▶ **What is asked**
Reproduce the passage of the court ruling on the motion to suppress word for word, from "The Government argues" up to and including "was apparent. (Id.)".

▶ **Excerpt to read**
On July 14, 2017, Magistrate Judge Leslie A. Bowman issued a Report and Recommendation ("R&R") (Doc. 30) in which she recommended that Defendant's Motion to Suppress/Motion for Return of Property (Doc. 10) be denied. The Court has reviewed the R&R, Defendant's Objection (Doc. 31), the Government's Response (Doc. 32), and the audio and exhibits from the Evidentiary Hearing. The Court has also considered Defendant's Motion to Suppress, Government's Response (Doc. 21), and Defendant's Reply (Doc. 23). The Court adopts the R&R, and denies Defendant's Motion.

This Court "may accept, reject, or modify, in whole or in part, the findings or recommendations made by the magistrate." 28 U.S.C. § 636(b)(1). Further, under 28 U.S.C. § 636(b)(1), if a party makes a timely objection to a magistrate judge's recommendation, then this Court is required to "make a de novo determination of those portions of the [report and recommendation] to which objection is made." The statute does not "require [] some lesser review by [this Court] when no objections are filed." Thomas v. Arn, 474 U.S. 140, 149-50, 106 S.Ct. 466, 88 L.Ed.2d 435 (1985). Rather, this Court is not required to conduct "any review at all . . . of any issue that is not the subject of an objection." Id. at 149.

No objections having been made to the magistrate judge's rendering of the procedural and factual history, the Court adopts those recitations. The Court now addresses Defendant's objections to the Magistrate Judge's R&R.

Motion to Suppress/Motion for Return of Property

Defendant's motion asks the court to suppress all evidence seized by agents from the Defendant's home on September 9, 2016, and the guns from the Arizona House of Guns ("gun store") on or about the same date. (Doc. 10.) Defendant contends that the seizure was a violation of his Fourth Amendment rights because he did not consent to the seizure, the incriminatory nature of the evidence was not immediately apparent (Id. at 3), and the discovery was not inadvertent (Doc. 31 at 2). Defendant further asks for the return of the property seized pursuant to Fed.R.Crim.P. Rule 41(g). (Doc. 10.)

The Government argues against suppression, stating that the evidence was seized lawfully because the evidence was in plain view after the Defendant consensually provided it to the agents, and its incriminating nature was immediately apparent. (Doc. 31.)

The Magistrate Judge's R&R determined that the motion to suppress should be denied because the seizure of the evidence was with Defendant's consent. (Doc. 30 at 2.) Furthermore, the evidence was in plain view and its incriminatory nature was apparent. (Id.)

▶ **Collected data**
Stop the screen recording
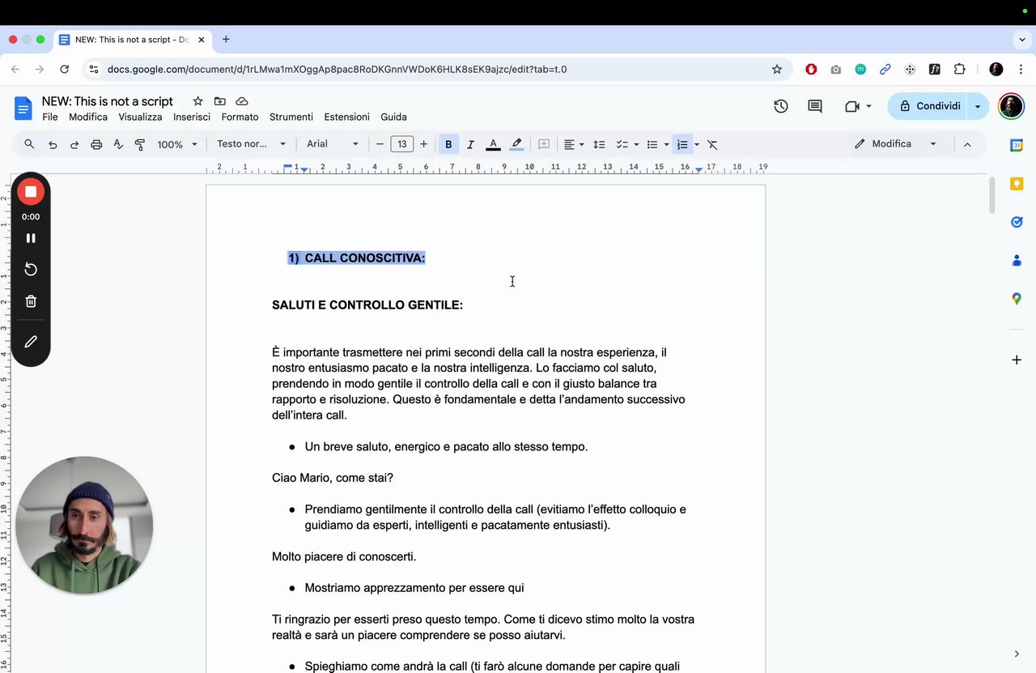Screen dimensions: 1036x673 coord(31,192)
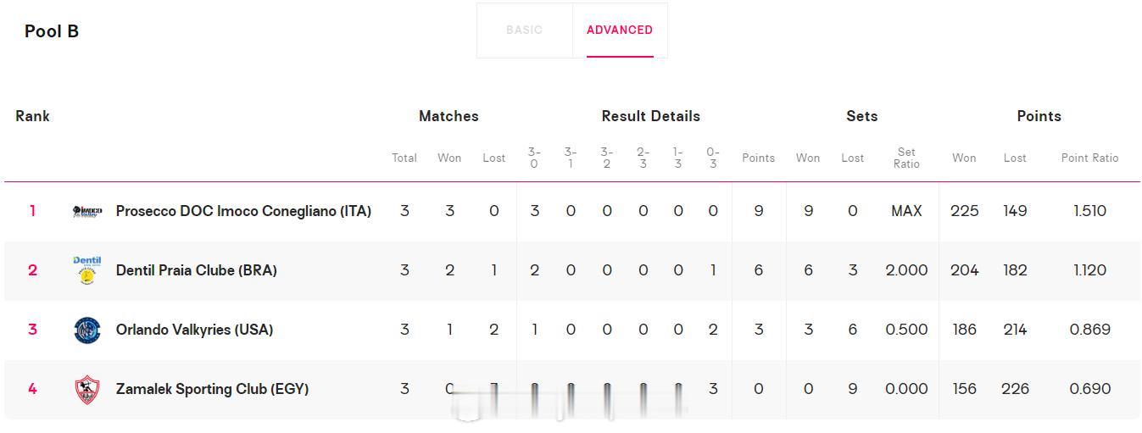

▶ **Expected output**
The Government argues against suppression, stating that the evidence was seized lawfully because the evidence was in plain view after the Defendant consensually provided it to the agents, and its incriminating nature was immediately apparent. (Doc. 31.)

The Magistrate Judge's R&R determined that the motion to suppress should be denied because the seizure of the evidence was with Defendant's consent. (Doc. 30 at 2.) Furthermore, the evidence was in plain view and its incriminatory nature was apparent. (Id.)